» **Document passage**
------------------------------------------------------------
SeniorLAW Center to Honor LGBT/AIDS Activist David Fair in First-Ever “6 Over 60” Awards


You’ve likely seen the lists recognizing the hard-earned (but usually warranted) accomplishments of young folks, whether its “30 under 30,” or the even more head-slapping “25 under 25,” but it’s not too often that we see similar lists recognizing the work of older folks. Maybe “60 under 60” seems like too daunting of a task, but SeniorLAW Center, a local nonprofit working to protect the legal rights and interests of the elderly, is making it simpler and giving it a shot in their brand new “6 Over 60” Awards.

The awards will be handed out next Thursday, May 14th, at a gala in the Crystal Tea Room of the Wanamaker Building. The honorees include a handful of senior go-getters who have done everything from advocate for kids and public education to serve on the Superior Court of Pennsylvania and, in the interest of our readers, fight for the rights of the LGBT and AIDS communities. The fellow being honored in that latter category is David Fair (pictured).

Fair has been working since the 1970s to carve out a safe space for Philadelphia’s LGBT community, with a particular focus on HIV/AIDS victims and the homeless. He founded the Philadelphia Gay Cultural Festival in the 1970s, the Philadelphia Lesbian and Gay Task Force in the ’80s, and, in the early-’90s, We the People Living With AIDS/HIV. More on the impact of those groups and his other accomplishments from SeniorLAW:

David Fair has had a long career in both the public and nonprofit health and human services sector, having led major projects in the AIDS, child welfare and behavioral health fields. David has had a major impact on his communities throughout his life. In his younger years he was the founder of several early LGBT organizations in the 1970s, including the first Philadelphia Gay Cultural Festival and the Philadelphia Lesbian and Gay Task Force, and in the 1980s he was a visionary leader who built one of the strongest local AIDS service systems in the nation, one designed to serve the most vulnerable among those at risk of HIV disease. He was at the time also a fierce advocate for the homeless, leading a major effort to engage homeless people with AIDS in the early 90s through We The People Living with AIDS/HIV.
------------------------------------------------------------
» **Things to do**
(A) Translate this sentence from the article on the SeniorLAW Center awards into Spanish: "The awards will be handed out next Thursday, May 14th, at a gala in the Crystal Tea Room of the Wanamaker Building."
(B) In the article on the SeniorLAW Center awards, rewrite the part starting at "David Fair has" and ending at "through We The People Living with AIDS/HIV.", with "visionary" changed to "pioneering".
(C) Continue the article about David Fair and the "6 Over 60" awards from its last sentence.

» **Source data**
------------------------------------------------------------
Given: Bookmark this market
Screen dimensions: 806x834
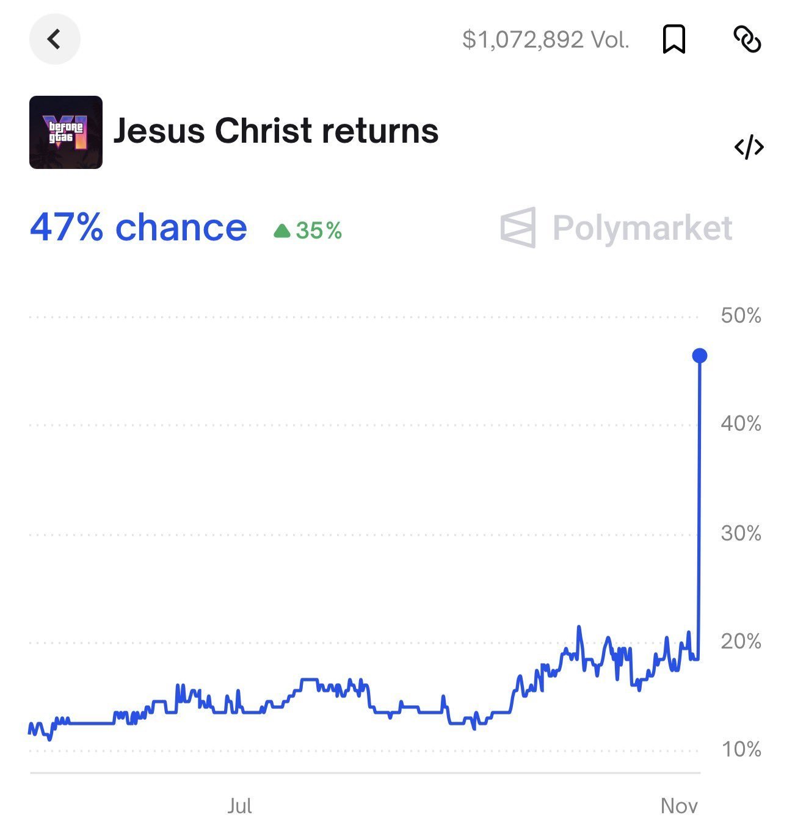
------------------------------------------------------------
» **Answers to this exercise**
(A) Los premios se entregarán el próximo jueves 14 de mayo, en una gala en el Crystal Tea Room del Wanamaker Building.

(B)
David Fair has had a long career in both the public and nonprofit health and human services sector, having led major projects in the AIDS, child welfare and behavioral health fields. David has had a major impact on his communities throughout his life. In his younger years he was the founder of several early LGBT organizations in the 1970s, including the first Philadelphia Gay Cultural Festival and the Philadelphia Lesbian and Gay Task Force, and in the 1980s he was a pioneering leader who built one of the strongest local AIDS service systems in the nation, one designed to serve the most vulnerable among those at risk of HIV disease. He was at the time also a fierce advocate for the homeless, leading a major effort to engage homeless people with AIDS in the early 90s through We The People Living with AIDS/HIV.

(C)
In the late 90s David built an extensive school-based mental health services program that ultimately served over 100 public schools, helping to organize the first publicly-funded efforts to support kinship families. In the early 2000s he led the creation of a $100m network of community based youth services aimed at preventing child abuse and neglect, creating over 200 programs offering after school, truancy prevention, family support and parenting education programs. At United Way starting in 2005 he led a major transformation in the organization’s funding methods, aimed at supporting agencies with high quality outcomes. He currently is a leader in the creation of an innovate initiative to reform child welfare efforts in Philadelphia, focusing on children and families in West, Southwest and Lower Northeast Philadelphia. David has served on many nonprofit boards and in addition to several government roles, as Senior Vice President for Community Impact of United Way of Southeastern Pennsylvania.

Fair currently works as the deputy chief executive officer of Turning Points for Children, an organization that works to ensure that “all children grow up in a nurturing and protective family environment that provides them with the framework to make positive choices and become healthy, productive, and self-sufficient adults.”